LIRC responds to DWD’s concealment agenda

At the 16 April 2015 Advisory Council meeting, the Labor and Industry Review Commission provided memoranda regarding potential legal problems with the Department of Workforce Development’s proposed legal changes.

My post yesterday discussed the Commission’s memorandum regarding the Department’s SSDI proposals. Today, the issue is the Department’s push to label everyday mistakes as concealment, previously noted in these posts regarding employees and employers.

Along with the cover letter explaining why these memoranda were drafted, the Commission presented to council members a memorandum regarding the Department’s latest concealment proposal, D15-08. The Commission’s memorandum is a thorough debunking of the Department’s rationale and alleged scope for its proposed changes to concealment.

But, before reviewing this memorandum, it is important to understand what is going on here between the Commission and the Department. Luckily, the Department provided the Advisory Council with some data on this subject.

LIRC concealment/fraud decisions
Year Total ATD found fraud; LIRC reversed ATD found fraud; LIRC affirmed ATD found no fraud; LIRC affirmed Remand for add’l evidence
2015 44 14 23 3 4
2014 196 123 28 6 39
2013 147 25 77 34 11
2015 data only from January through 12 April 2015

These numbers reveal that two big shifts in concealment cases took place in 2014. First, the number of cases where appeal tribunals found no fraud declined markedly from 2013 to 2014 — going from 34 cases to only 6 — even though the total number of concealment cases increased. Second, the number of concealment cases being reversed by the Commission jumped significantly in 2014. In 2013, the Commission only reversed 25 appeal tribunals who found concealment. But, in 2014 nearly five times as many determinations — 123 — were reversed by the Commission. Now, this huge increase is partially explained by the fact that concealment cases usually involve multiple determinations. So, when the Commission reverses a concealment case, two to three initial determinations are usually at issue in that concealment case.

But, these numbers also show that in 2014 appeal tribunals were moving in the opposite direction to the Commission. The Department and the administrative law judges who issue appeal tribunal decisions seem to be finding concealment in circumstances that everyone agreed in 2013 was not concealment. Indeed, as the Commission’s decisions in 2014 reveal (see these posts), the Department and appeal tribunals are finding concealment in circumstances where only honest mistakes are being made.

The Department has not acknowledged this change in direction. Indeed, as described by the Commission in its memorandum, the Department has actively attempted to pretend that no change in concealment law has even occurred and has even implied to the Advisory Council that it is winning circuit court cases in reviewing the Commission’s concealment decisions. At the 19 March 2015 council meeting, for instance, the Department informed council members that a Dane County circuit court had already reversed one concealment decision by the Commission. As a result, the Commission’s memorandum also seeks to set the record straight to council members about what is actually happening with all of these concealment court challenges by the Department.
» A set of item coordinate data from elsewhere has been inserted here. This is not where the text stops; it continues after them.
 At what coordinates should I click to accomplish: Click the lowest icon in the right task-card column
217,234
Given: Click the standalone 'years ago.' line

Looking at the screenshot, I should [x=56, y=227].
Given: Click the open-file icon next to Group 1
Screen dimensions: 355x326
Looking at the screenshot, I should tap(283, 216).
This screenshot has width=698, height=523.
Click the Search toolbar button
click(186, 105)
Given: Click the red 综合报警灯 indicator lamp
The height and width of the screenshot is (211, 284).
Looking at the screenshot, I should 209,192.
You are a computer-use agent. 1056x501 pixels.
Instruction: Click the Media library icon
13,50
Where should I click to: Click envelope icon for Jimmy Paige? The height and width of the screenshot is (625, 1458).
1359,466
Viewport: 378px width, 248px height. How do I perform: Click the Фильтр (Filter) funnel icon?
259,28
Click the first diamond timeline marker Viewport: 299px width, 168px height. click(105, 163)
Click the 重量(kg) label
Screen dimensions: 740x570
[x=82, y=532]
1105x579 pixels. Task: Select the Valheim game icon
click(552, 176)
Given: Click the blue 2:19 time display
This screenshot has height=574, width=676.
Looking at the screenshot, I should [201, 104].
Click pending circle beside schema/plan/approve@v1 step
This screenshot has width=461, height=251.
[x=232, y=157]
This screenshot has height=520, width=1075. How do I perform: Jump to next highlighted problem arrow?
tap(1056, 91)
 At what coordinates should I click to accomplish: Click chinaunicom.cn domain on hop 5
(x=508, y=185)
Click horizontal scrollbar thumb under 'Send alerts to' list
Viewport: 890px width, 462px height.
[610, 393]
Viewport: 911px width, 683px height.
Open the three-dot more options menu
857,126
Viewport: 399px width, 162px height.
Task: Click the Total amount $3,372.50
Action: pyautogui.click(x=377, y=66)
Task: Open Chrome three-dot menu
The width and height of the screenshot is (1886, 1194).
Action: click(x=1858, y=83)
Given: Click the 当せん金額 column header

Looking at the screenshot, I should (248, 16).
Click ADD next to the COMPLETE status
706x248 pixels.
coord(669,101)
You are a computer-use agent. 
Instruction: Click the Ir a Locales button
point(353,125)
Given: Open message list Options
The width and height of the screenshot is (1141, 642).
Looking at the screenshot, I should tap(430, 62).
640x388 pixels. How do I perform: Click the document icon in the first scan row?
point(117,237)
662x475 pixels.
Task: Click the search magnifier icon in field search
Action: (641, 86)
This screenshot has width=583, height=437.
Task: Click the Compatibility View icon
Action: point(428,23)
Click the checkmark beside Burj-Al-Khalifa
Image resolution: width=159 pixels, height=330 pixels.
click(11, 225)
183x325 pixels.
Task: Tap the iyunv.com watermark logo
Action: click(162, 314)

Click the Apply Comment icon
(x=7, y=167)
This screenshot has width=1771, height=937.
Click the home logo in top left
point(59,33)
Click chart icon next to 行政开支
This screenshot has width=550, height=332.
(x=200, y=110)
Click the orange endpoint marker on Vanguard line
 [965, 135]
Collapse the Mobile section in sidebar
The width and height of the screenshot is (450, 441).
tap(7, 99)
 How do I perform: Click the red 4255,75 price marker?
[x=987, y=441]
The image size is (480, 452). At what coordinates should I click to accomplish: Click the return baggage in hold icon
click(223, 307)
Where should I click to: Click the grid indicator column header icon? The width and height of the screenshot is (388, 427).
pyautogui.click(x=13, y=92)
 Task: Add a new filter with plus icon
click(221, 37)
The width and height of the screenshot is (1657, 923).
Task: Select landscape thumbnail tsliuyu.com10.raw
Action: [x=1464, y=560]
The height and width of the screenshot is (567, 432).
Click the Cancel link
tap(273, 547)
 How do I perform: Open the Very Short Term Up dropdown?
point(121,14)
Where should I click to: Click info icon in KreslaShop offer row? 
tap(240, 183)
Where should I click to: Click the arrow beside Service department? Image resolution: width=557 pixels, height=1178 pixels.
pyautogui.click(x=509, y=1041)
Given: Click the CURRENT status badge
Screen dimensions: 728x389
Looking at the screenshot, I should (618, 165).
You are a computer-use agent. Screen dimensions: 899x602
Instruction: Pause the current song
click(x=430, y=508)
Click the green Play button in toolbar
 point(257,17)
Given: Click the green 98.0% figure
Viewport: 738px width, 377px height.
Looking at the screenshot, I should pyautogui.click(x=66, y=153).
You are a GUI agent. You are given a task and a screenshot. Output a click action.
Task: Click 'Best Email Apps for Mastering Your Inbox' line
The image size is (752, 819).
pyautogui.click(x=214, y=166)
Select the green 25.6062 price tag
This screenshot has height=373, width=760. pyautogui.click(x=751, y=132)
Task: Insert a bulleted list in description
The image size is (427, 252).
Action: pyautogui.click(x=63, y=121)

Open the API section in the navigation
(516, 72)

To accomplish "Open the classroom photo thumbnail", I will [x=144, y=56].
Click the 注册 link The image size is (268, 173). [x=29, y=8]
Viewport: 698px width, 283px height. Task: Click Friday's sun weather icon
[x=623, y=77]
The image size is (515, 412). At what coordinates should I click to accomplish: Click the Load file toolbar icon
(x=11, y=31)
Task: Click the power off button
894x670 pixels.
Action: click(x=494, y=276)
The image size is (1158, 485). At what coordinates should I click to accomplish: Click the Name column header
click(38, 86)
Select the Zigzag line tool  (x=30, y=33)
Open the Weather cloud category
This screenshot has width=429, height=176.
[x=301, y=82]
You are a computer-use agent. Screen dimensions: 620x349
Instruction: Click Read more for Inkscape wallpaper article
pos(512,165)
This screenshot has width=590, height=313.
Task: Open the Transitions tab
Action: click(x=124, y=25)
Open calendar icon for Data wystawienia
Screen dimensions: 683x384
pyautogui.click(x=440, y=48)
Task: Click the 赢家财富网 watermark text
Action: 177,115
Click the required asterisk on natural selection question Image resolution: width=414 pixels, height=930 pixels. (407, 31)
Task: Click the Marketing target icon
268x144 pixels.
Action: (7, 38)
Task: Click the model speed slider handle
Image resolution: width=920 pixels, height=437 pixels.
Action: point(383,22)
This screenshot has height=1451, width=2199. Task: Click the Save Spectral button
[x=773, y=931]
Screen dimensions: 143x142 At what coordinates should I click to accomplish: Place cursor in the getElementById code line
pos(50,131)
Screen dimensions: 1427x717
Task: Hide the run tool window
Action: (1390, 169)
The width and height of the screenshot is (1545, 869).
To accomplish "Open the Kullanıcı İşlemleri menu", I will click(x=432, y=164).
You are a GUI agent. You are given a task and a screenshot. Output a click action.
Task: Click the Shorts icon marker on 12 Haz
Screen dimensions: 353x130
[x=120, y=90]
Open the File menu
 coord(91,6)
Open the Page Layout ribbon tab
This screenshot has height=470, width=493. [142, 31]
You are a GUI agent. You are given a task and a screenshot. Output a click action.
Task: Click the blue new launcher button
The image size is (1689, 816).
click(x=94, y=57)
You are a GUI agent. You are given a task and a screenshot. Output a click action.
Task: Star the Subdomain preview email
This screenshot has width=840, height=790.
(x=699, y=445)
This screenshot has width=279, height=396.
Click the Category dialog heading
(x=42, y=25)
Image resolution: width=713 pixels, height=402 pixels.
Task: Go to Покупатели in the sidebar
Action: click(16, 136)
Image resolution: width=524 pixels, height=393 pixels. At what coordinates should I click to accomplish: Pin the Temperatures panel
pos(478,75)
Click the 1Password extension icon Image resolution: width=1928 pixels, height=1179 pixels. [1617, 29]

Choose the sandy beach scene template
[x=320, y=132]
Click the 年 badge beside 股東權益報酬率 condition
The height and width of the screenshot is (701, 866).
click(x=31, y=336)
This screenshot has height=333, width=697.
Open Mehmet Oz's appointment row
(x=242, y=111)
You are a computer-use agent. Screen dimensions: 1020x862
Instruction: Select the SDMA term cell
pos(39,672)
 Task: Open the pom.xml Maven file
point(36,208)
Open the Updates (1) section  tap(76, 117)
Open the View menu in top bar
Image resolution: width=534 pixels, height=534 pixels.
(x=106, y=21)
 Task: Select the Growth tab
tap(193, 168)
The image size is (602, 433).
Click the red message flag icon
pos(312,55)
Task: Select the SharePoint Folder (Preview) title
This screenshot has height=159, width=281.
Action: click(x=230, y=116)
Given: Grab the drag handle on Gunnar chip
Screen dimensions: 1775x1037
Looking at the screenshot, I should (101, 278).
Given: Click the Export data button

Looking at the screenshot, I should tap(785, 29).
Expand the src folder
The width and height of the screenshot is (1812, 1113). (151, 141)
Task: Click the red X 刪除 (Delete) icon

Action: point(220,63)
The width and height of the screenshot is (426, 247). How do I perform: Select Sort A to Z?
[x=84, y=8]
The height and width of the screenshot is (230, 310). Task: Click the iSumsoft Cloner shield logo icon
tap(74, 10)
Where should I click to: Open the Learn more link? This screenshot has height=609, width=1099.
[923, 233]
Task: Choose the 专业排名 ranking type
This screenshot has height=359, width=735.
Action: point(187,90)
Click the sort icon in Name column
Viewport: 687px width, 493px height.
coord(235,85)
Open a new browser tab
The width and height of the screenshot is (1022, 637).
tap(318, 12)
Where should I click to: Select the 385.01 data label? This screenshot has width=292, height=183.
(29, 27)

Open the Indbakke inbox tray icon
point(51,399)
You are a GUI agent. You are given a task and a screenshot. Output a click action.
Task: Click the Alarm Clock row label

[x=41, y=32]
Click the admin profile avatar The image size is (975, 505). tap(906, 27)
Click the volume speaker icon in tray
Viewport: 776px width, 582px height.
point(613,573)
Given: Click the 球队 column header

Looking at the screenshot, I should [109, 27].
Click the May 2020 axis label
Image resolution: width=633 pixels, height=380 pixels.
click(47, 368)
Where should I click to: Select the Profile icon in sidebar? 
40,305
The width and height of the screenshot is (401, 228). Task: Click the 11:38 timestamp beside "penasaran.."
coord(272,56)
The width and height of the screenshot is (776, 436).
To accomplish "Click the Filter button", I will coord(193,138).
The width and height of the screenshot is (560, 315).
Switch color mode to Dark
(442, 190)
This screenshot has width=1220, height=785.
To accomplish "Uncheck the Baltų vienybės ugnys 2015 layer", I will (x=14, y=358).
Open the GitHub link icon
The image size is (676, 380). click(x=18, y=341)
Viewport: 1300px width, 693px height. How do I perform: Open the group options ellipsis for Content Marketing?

As described in the memorandum reviewing the history of unemployment concealment in Wisconsin, the Commission notes that five 2014 cases appealed by the Department have already led to courts affirming the Commission decisions at issue. See Commission concealment memorandum at 4. And, the Dane County case previously described by the Department as a reversal of a Commission decision was actually a remand because an “unnecessary” factual scenario, according to the judge, was not addressed in the Commission decision and the Department chose remand to address that issue rather than have the decision simply affirmed. See id. at n.9.

Understandably, the Department was not happy to have this memorandum in the hands of council members, and at the April 16th meeting Janell Knutson lashed out at the Commission for providing political analysis in place of legal reasoning. In addition, Scott Manley, WMC vice-president, publicly endorsed this view. As a result, the Commission’s memorandum may not lead to changes or a rejection of the Department’s proposed new definition of concealment. Even if the council takes no action on the Department’s proposed changes to concealment, this change may end up being added to the current budget bill just as the Department’s proposed substantial fault standard was added to the state budget after being rejected by the Advisory Council. See this prior post.

Still, the Commission’s memorandum is an excellent introduction to the issue of unemployment concealment and fraud. The memorandum not only details the flaws in the Department’s proposal — how the proposal mis-characterizes Commission decisions, mis-states the original intent of the concealment definition, runs contrary to information given to claimants and adjudicators, conflicts with federal fraud measures and standards, leads to fraud penalties for honest mistakes, and does nothing to stop improper payments before they occur — but it also offers an excellent description of the history of how the concealment definition was developed and applied. Anyone interested in unemployment law should read the Commission’s memorandum.